Share your dilemmas and get honest opinions from other Mumsnetters.

WWYD

5 replies

theresthesun · 01/07/2023 18:30

MIL had DH very young and took him away when he was a baby and they moved abroad, away from his dad

DH moved back to this country after uni. His dad hasn’t seen him since he was a baby and as far as we know still lives in this country, with a family now.

We are getting married soon and starting to think about sending out invites for the reception. Would it be weird to invite DHs dad and by extension his family given they don’t know him at all? He’s always wanted to get back in contact but is a bit apprehensive. He doesn’t have much to do with MIL now & only has 4 family members on MIL side and its only his grandparents from there that really truly care about him and they may as well be his parents really

YABU- it would be weird
YANBU - why not they can only say no

OP posts:
YeahIsaidit · 01/07/2023 18:33

Yeah that would be really weird. He's already apprehensive about meeting, your wedding really isn't the time or place for a reunion

themodiste · 01/07/2023 18:35

By all means he should get in touch if that's what he wants to do, but I wouldn't use a wedding invitation as the first form of contact.

Unicorn34 · 01/07/2023 18:35

An invite to your wedding is huge. I think small steps would be better if he really does want to build a relationship with his dad. You also would want your wedding day to be about you both would.dnt you? Surely, if he did come, it would upstage the wedding? I wouldn't personally. Hope whichever decision you make turns out to be a positive one for you both.

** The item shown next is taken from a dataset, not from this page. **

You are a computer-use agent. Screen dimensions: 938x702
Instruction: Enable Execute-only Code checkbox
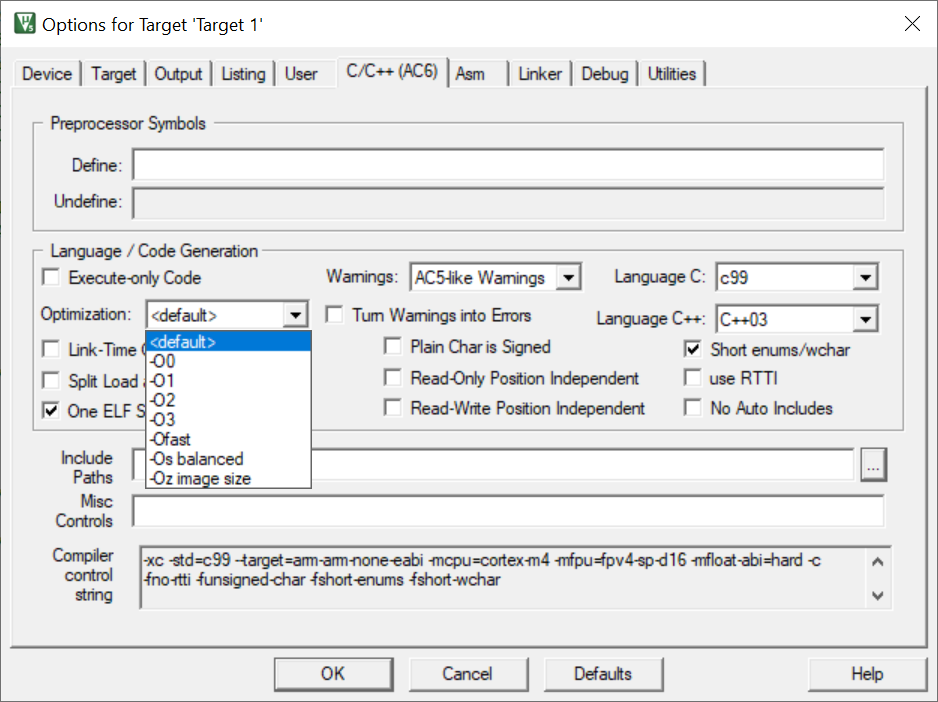click(51, 278)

RegainingTheWill2023 · 01/07/2023 18:42

It's a massive leap from no contact to invitation to a wedding.
You don't even seem to know where he lives let alone what he and his family are like. I take it the df didn't try and make contact in the years since he last saw your dh?
One Step at a time. Your dh needs to locate him and initiate contact.

Readyplayerthr33 · 01/07/2023 18:56

If he wants to have contact then he should absolutely get in touch. But not with a wedding invitation.
Get in touch, make contact, start a relationship if the dad wants that too. Then think about the wedding invite.